Chronologie du passage de la monarchie à la République 1956-1957
-20 mars 1956, la Tunisie devient indépendante
– 12 avril 1956, l’horaire de travail a changé en raison du Ramadan, la séance unique est instaurée
-11 avril 1956, Bourguiba, après consultation de ses équipiers, est nommé par décret beylical Premier ministre, Président du Conseil et cumule aussi les charges de la Défense nationale et des Affaires étrangères
– 15 avril 1956, H. Bourguiba annonce la formation du «Ministère Bourguiba», dit aussi le «Gouvernement de l’indépendance»
– 26 avril 1956, un décret charge le ministère des Finances d’administrer le domaine privé et le domaine d’État affecté à la Couronne ainsi que la liste civile du Bey, jusque-là administrés par la Présidence du Conseil ; il est mis fin aux fonctions exercées par le fonctionnaire français qui était «l’Administrateur de la liste civile»

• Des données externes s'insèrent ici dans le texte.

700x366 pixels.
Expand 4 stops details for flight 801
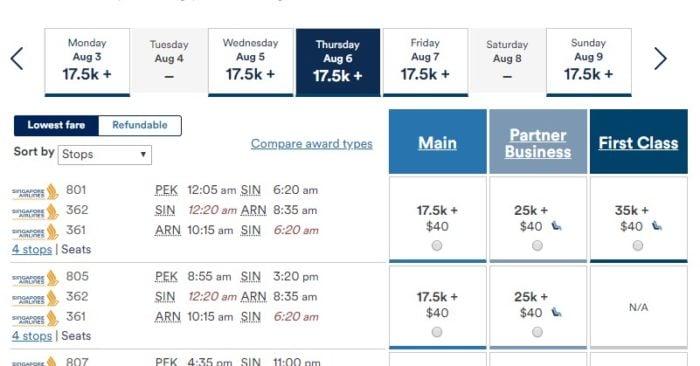pyautogui.click(x=32, y=249)
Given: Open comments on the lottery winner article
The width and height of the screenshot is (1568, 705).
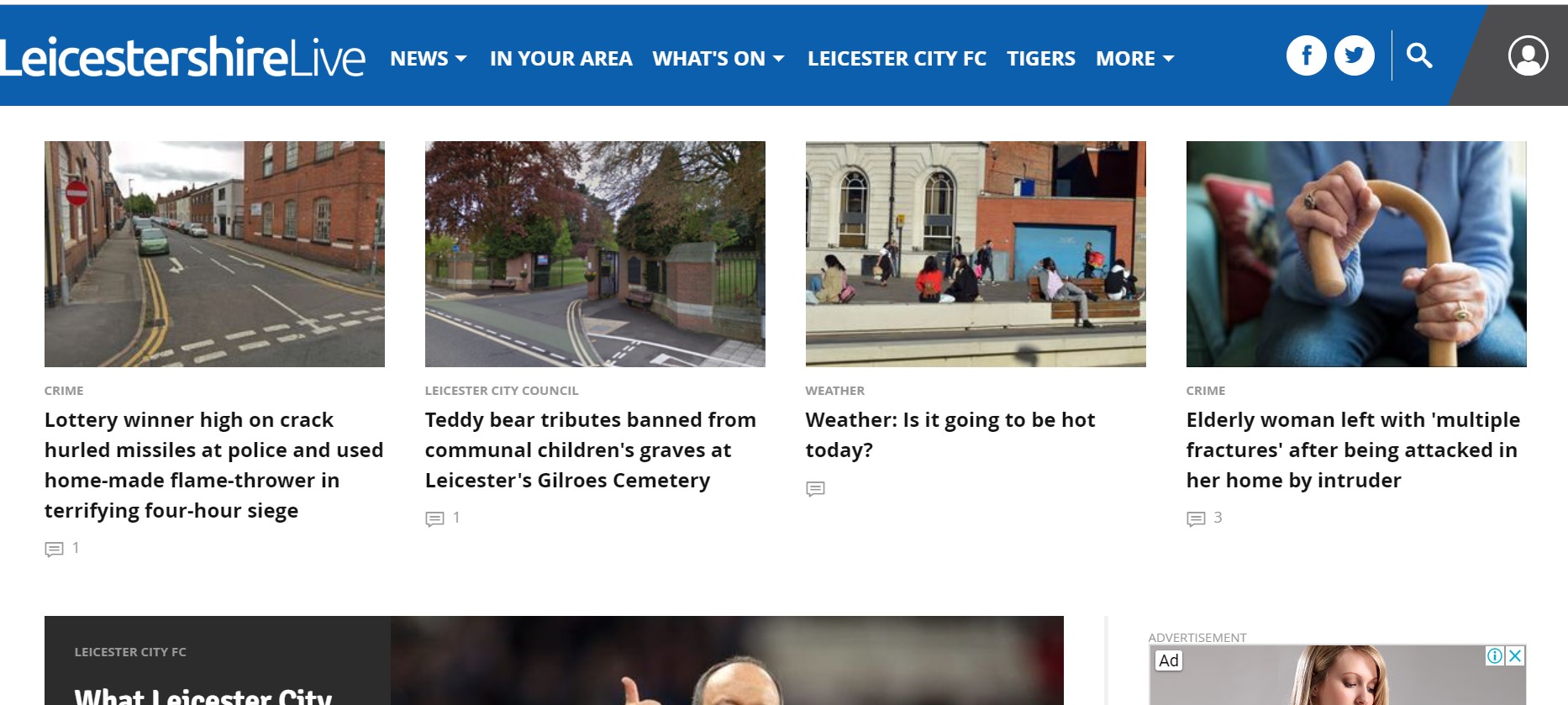Looking at the screenshot, I should point(62,549).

– 3 mai 1956, deux décrets rétablissent et organisent les ministères des Affaires Étrangères et de la Défense nationale
– 31 mai 1956, «Sont supprimés tous privilèges, exonérations ou immunités de quelque nature que ce soit jusque-là reconnus aux membres de la famille beylicale». Tout bien ayant le caractère de habous public est intégré dans le domaine d’État et pris en charge par le Service des Domaines
– 7 juin 1956, sont fixées les conditions de fonctionnement de l’Assemblée nationale constituante
– 21 juin 1956, le territoire du royaume est découpé en quatorze«Régions» ayant à leur tête des gouverneurs assistés de «Secrétaires généraux», chaque région coiffant plusieurs «délégations»
– 21 juin 1956, Décret réformant l’École tunisienne d’Administration, laquelle prend le nom d’École nationale d’Administration. La nouvelle école, à laquelle il ne sera accédé que par concours, est destinée à former les cadres supérieurs de l’Administration tunisienne
– 14 juillet 1956, les journaux tunisiens parlent de rupture de négociations avec la France
– 26 juillet 1956, on impose au Bey la cérémonie du Sceau l’après-midi et non le matin
– 28 juillet 1956, suppression du Diwan du Bey
– 17 août 1956, deux bus incendiés par les fellaghas, l’anarchie règne
– 17 septembre 1956, les journaux annoncent prochainement l’arrivée du Roi du Maroc s’associant avec Bourguiba pour faire les «bons offices» pour trouver un compromis au problème algérien
– 22 octobre 1956, alors que le Bey Lamine, Mohammed V attendaient les «cinq» algériens dont Ben Bella chef de file, l’avion est détourné et forcé d’atterrir à Alger et les membres du FLN emprisonnés
– 19 novembre 1956, Bourguiba arrive à New York pour la session de l’ONU
– 15 juillet 1957, la Garde beylicale est remplacée par l’armée tunisienne qui, en fait, tient le Bey prisonnier ainsi que son entourage, puisque personne ne peut plus entrer ou sortir librement
– 18 juillet 1957, Slaheddine Bey, fils cadet de Lamine Bey est arrêté et transféré à la prison civile pour «coup et blessures contre un inspecteur de police qui surveillait le Palais»
– 23 juillet 1957, le Palais est encerclé et verrouillé, téléphone coupé
– 25 juillet 1957, une délégation de l’Assemblée constituante, composée de Djellouli Farès, Ali Belhouane et Driss Guiga est venue signifier à Lamine sa déposition.